Pick out every line in the records below that contains the string "agent", matching case exactly, and copy each of those lines.

Stored data entries

■ ■ ■ ■ ■ ■ ■

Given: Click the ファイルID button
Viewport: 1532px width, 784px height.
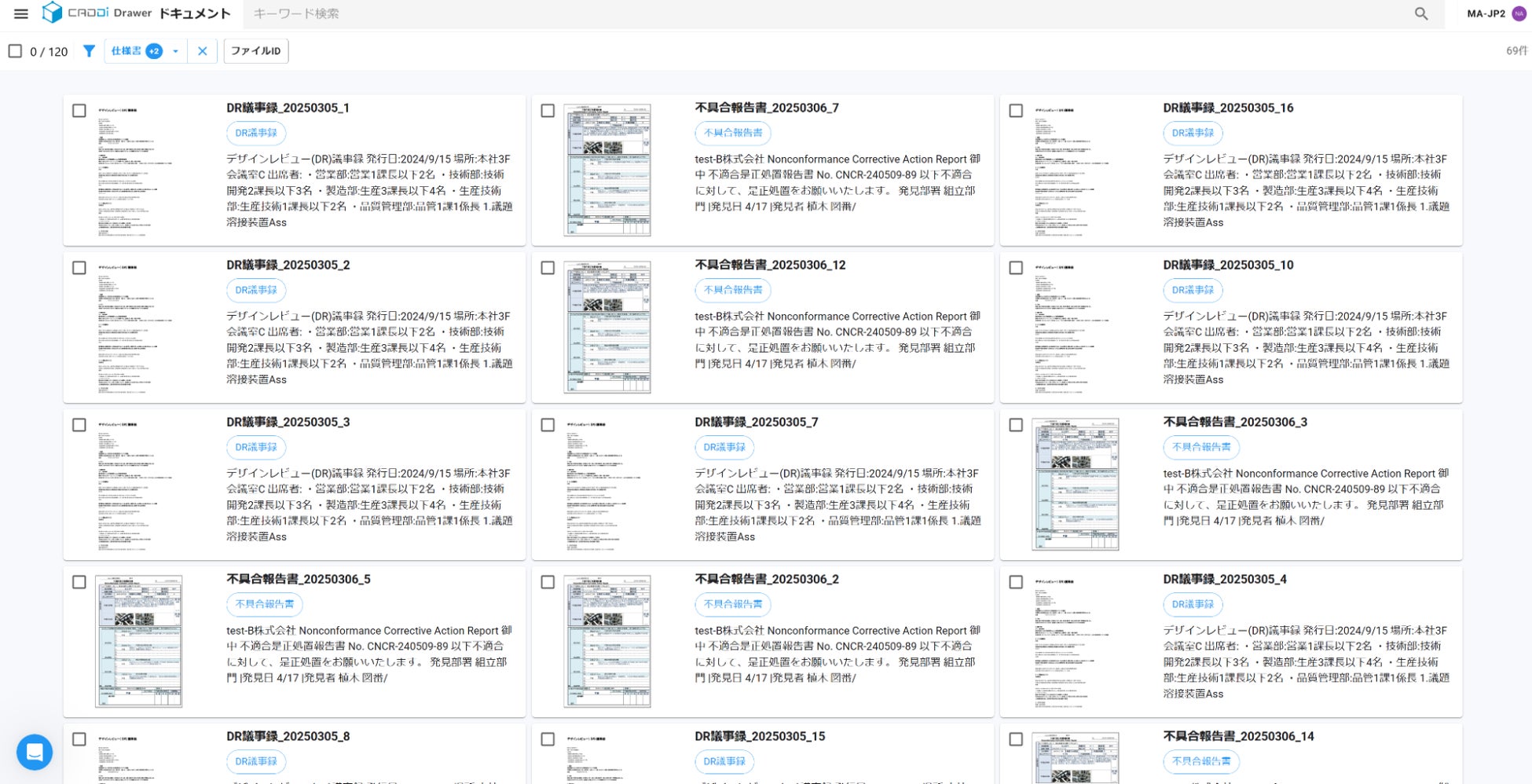Looking at the screenshot, I should click(256, 51).
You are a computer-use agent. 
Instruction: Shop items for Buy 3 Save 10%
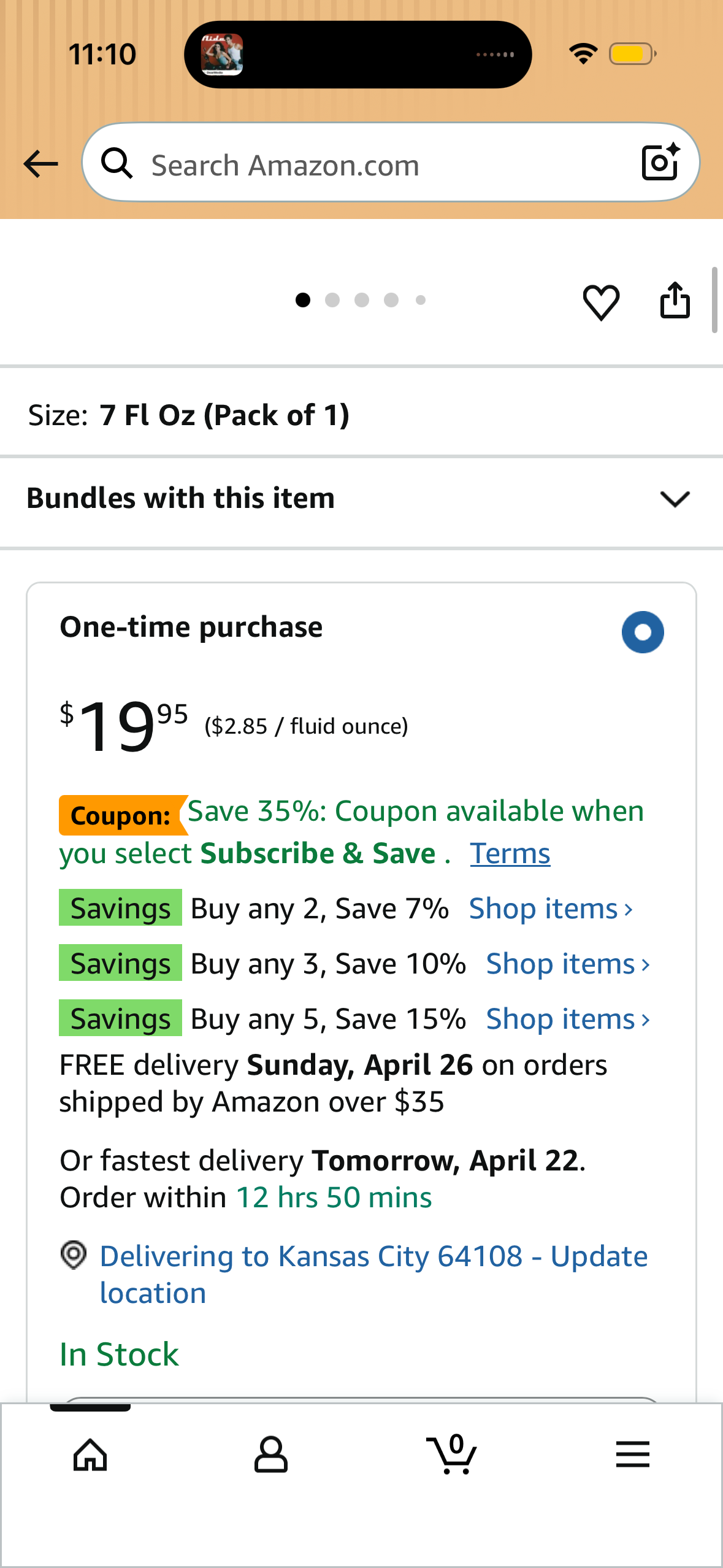click(x=568, y=964)
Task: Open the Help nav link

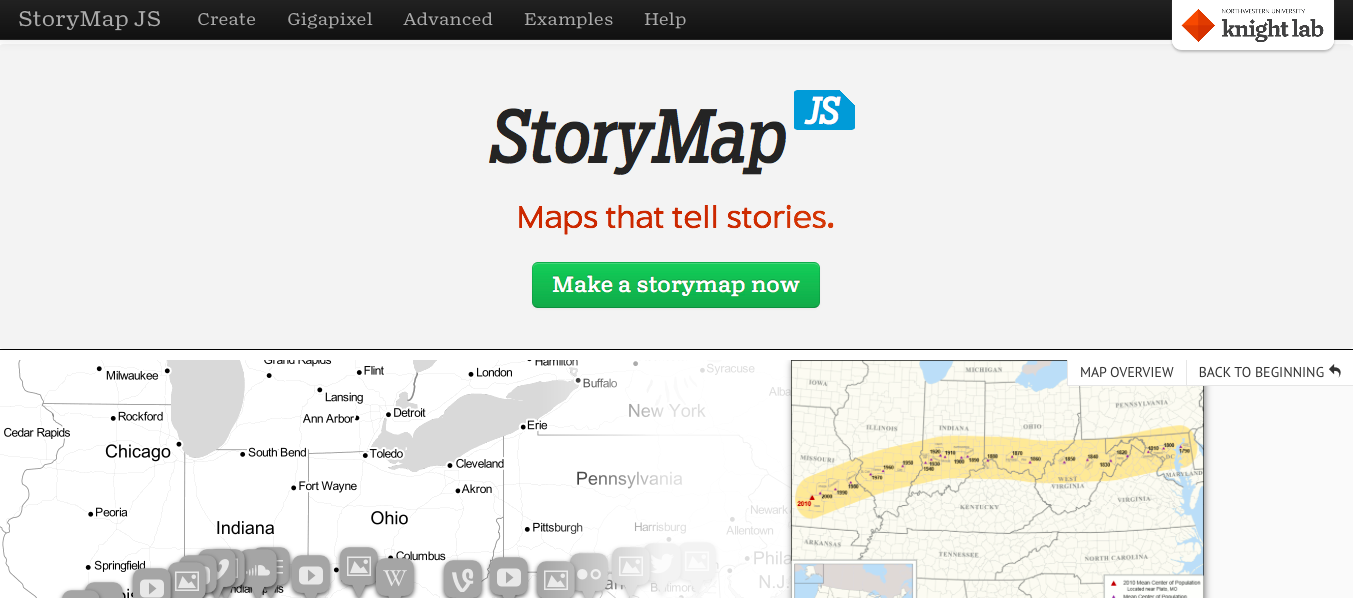Action: pyautogui.click(x=665, y=19)
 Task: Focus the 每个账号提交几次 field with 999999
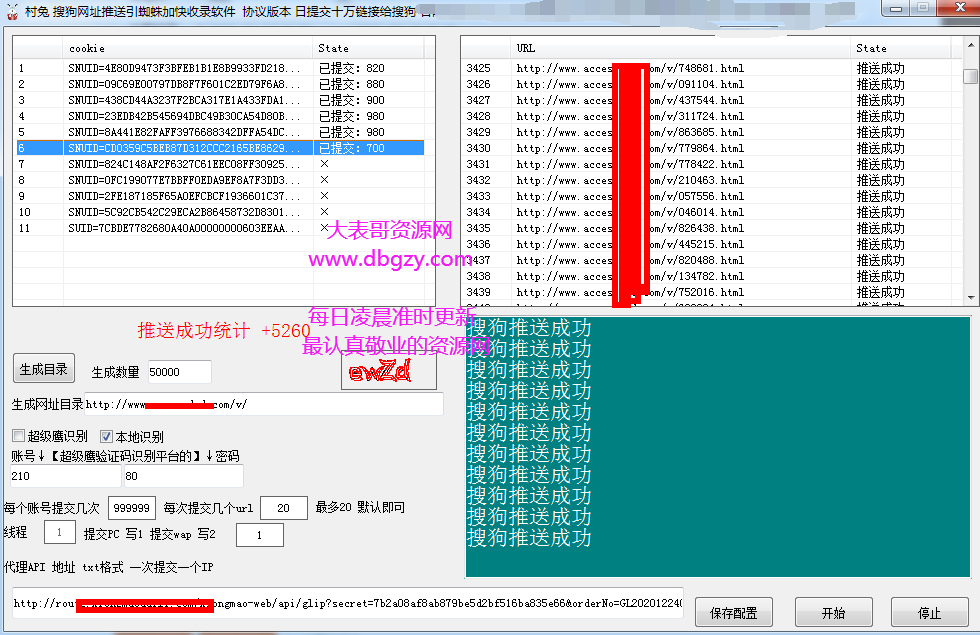click(131, 508)
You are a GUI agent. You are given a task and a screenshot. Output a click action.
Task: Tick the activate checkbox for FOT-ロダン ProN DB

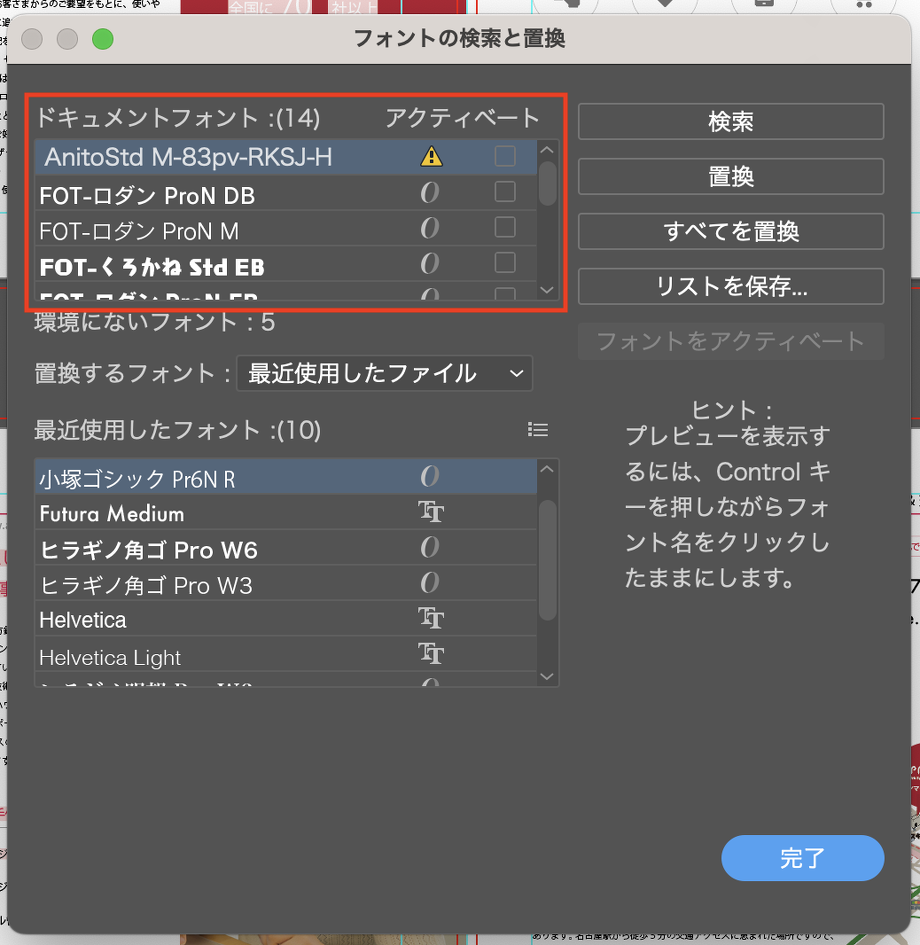505,192
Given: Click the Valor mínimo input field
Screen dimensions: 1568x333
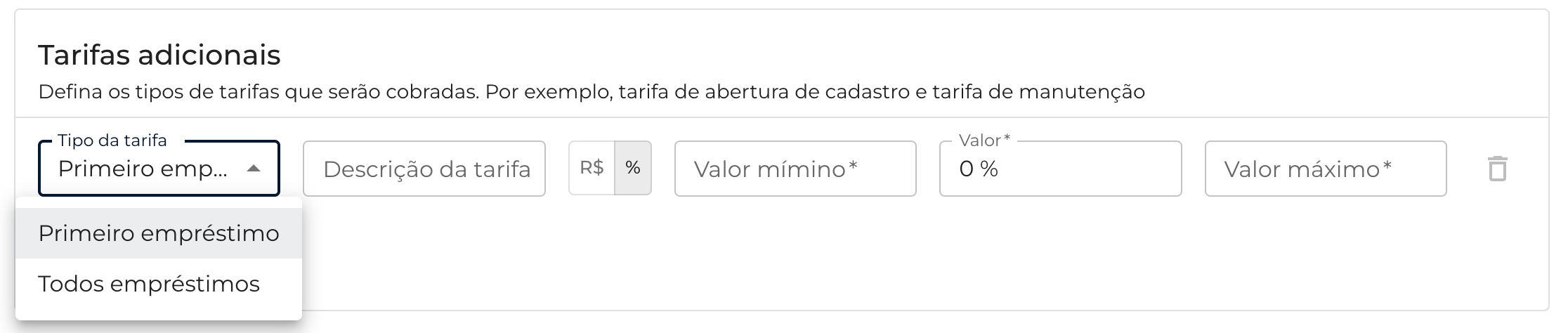Looking at the screenshot, I should click(x=795, y=169).
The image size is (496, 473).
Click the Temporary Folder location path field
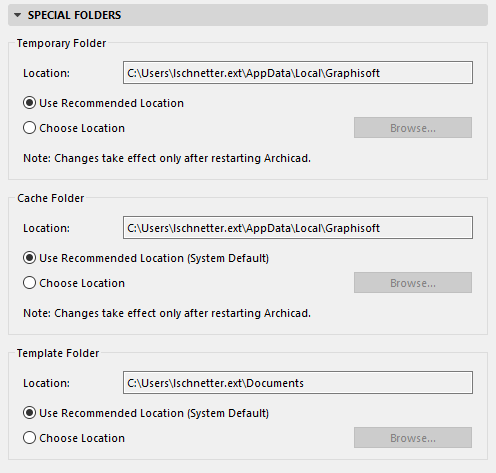298,73
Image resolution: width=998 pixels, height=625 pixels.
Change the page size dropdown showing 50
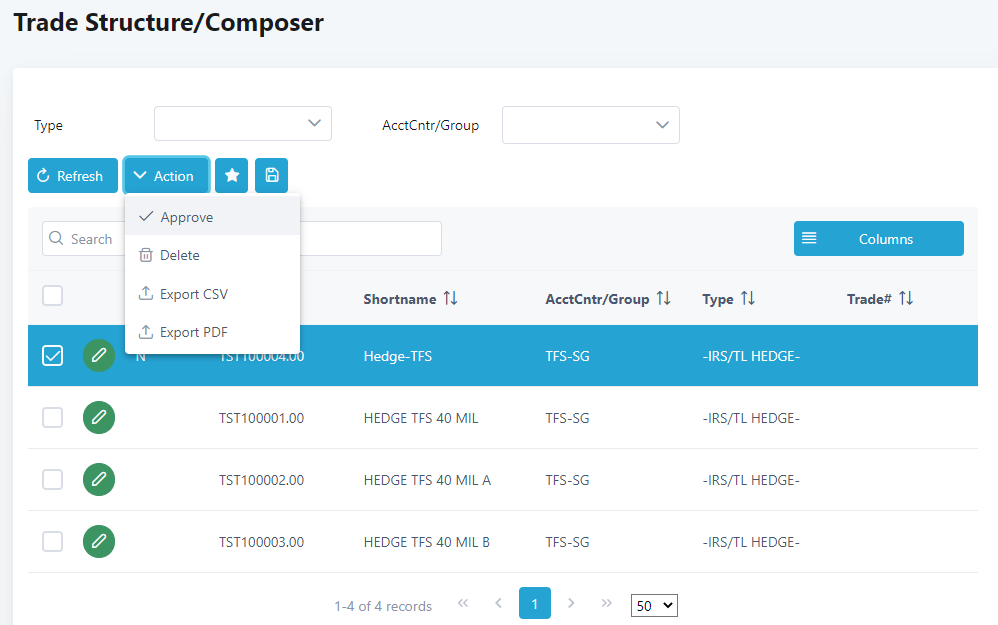(655, 605)
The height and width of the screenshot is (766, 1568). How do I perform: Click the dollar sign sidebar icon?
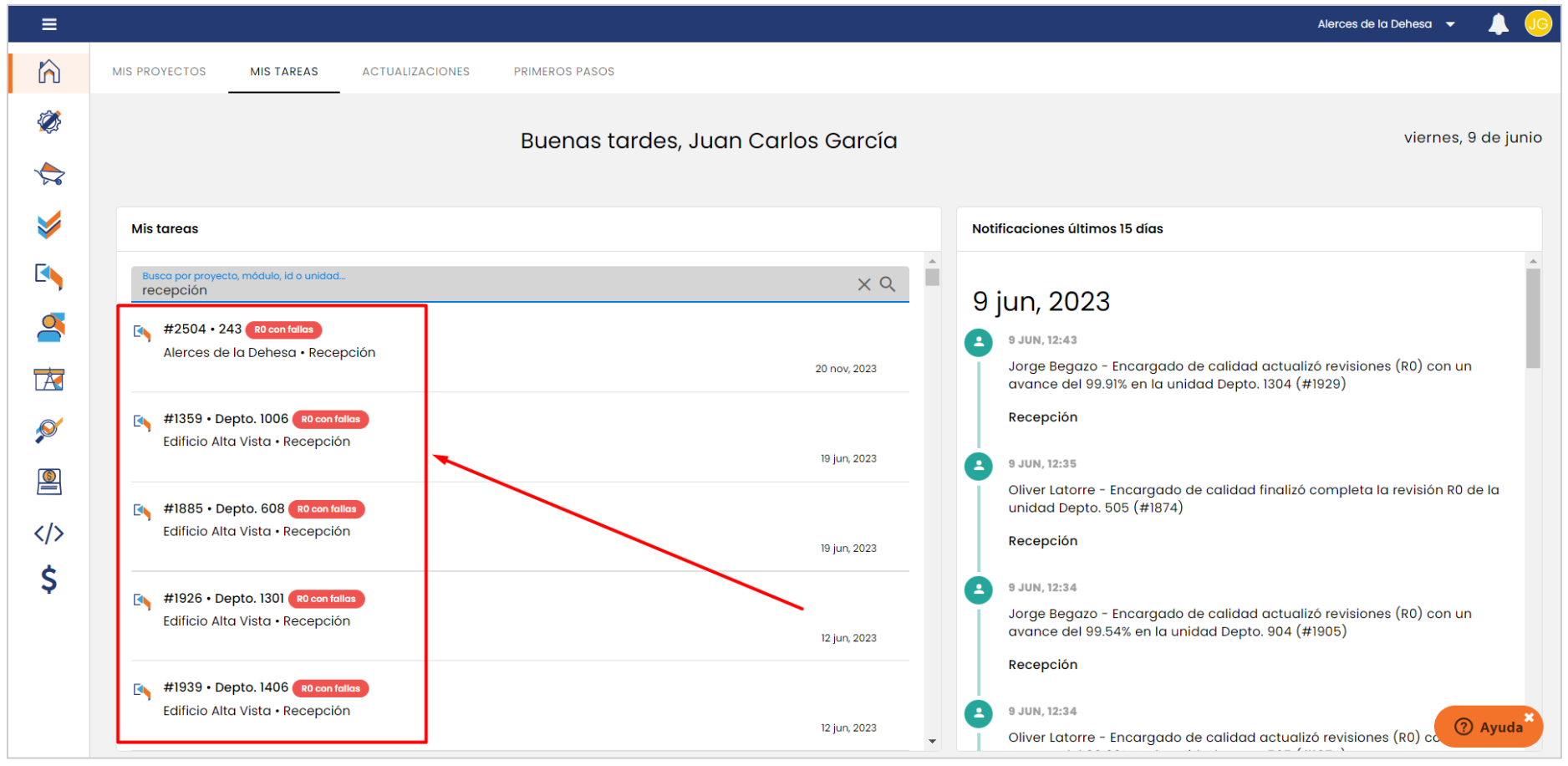tap(49, 579)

■ ■ ■ ■ ■ ■ ■

### The completed task
You are a computer-use agent. 
You are a GUI agent. You are given a task and a screenshot. Output a click action.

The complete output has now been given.